**Work instructions:** Please copy the following lines word for word, leaving nothing out and changing nothing.

**Information provided:**
——————

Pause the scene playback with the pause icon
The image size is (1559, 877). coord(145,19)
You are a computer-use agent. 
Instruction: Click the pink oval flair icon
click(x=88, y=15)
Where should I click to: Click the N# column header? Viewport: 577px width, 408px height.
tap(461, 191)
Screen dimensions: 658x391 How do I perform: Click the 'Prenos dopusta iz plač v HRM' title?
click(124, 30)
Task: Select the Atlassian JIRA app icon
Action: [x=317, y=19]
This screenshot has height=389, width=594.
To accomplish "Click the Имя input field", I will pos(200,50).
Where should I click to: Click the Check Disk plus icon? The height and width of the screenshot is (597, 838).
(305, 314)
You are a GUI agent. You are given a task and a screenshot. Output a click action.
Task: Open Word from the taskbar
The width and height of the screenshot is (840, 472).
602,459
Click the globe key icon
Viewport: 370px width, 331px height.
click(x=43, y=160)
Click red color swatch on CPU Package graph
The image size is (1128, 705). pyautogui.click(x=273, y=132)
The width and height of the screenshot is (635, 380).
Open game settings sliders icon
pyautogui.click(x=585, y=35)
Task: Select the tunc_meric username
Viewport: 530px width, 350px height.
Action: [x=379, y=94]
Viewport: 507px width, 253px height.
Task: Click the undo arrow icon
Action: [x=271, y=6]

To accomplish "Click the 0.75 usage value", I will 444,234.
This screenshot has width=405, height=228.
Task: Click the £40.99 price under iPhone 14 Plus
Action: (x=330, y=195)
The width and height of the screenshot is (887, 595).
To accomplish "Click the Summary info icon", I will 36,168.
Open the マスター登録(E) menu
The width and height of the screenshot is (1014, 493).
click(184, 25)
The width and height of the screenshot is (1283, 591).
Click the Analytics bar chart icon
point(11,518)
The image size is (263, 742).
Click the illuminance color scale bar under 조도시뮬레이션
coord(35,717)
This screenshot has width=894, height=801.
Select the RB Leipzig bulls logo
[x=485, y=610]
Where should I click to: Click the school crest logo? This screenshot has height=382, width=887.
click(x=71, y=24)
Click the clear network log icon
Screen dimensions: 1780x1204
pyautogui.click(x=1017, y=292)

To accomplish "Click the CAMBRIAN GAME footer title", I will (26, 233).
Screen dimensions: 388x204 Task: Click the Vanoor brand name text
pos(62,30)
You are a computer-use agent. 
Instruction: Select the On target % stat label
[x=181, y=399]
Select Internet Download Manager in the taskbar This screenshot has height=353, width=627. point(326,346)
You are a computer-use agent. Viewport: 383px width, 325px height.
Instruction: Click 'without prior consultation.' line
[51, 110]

——————

**The response:**
Pause the scene playback with the pause icon
The image size is (1559, 877). coord(145,19)
You are a computer-use agent. 
Instruction: Click the pink oval flair icon
click(x=88, y=15)
Where should I click to: Click the N# column header? Viewport: 577px width, 408px height.
tap(461, 191)
Screen dimensions: 658x391 How do I perform: Click the 'Prenos dopusta iz plač v HRM' title?
click(124, 30)
Task: Select the Atlassian JIRA app icon
Action: [x=317, y=19]
This screenshot has height=389, width=594.
To accomplish "Click the Имя input field", I will pos(200,50).
Where should I click to: Click the Check Disk plus icon? The height and width of the screenshot is (597, 838).
(305, 314)
You are a GUI agent. You are given a task and a screenshot. Output a click action.
Task: Open Word from the taskbar
The width and height of the screenshot is (840, 472).
602,459
Click the globe key icon
Viewport: 370px width, 331px height.
click(x=43, y=160)
Click red color swatch on CPU Package graph
The image size is (1128, 705). pyautogui.click(x=273, y=132)
The width and height of the screenshot is (635, 380).
Open game settings sliders icon
pyautogui.click(x=585, y=35)
Task: Select the tunc_meric username
Viewport: 530px width, 350px height.
Action: [x=379, y=94]
Viewport: 507px width, 253px height.
Task: Click the undo arrow icon
Action: [x=271, y=6]

To accomplish "Click the 0.75 usage value", I will 444,234.
This screenshot has width=405, height=228.
Task: Click the £40.99 price under iPhone 14 Plus
Action: (x=330, y=195)
The width and height of the screenshot is (887, 595).
To accomplish "Click the Summary info icon", I will 36,168.
Open the マスター登録(E) menu
The width and height of the screenshot is (1014, 493).
click(184, 25)
The width and height of the screenshot is (1283, 591).
Click the Analytics bar chart icon
point(11,518)
The image size is (263, 742).
Click the illuminance color scale bar under 조도시뮬레이션
coord(35,717)
This screenshot has width=894, height=801.
Select the RB Leipzig bulls logo
[x=485, y=610]
Where should I click to: Click the school crest logo? This screenshot has height=382, width=887.
click(x=71, y=24)
Click the clear network log icon
Screen dimensions: 1780x1204
pyautogui.click(x=1017, y=292)

To accomplish "Click the CAMBRIAN GAME footer title", I will (26, 233).
Screen dimensions: 388x204 Task: Click the Vanoor brand name text
pos(62,30)
You are a computer-use agent. 
Instruction: Select the On target % stat label
[x=181, y=399]
Select Internet Download Manager in the taskbar This screenshot has height=353, width=627. point(326,346)
You are a computer-use agent. Viewport: 383px width, 325px height.
Instruction: Click 'without prior consultation.' line
[51, 110]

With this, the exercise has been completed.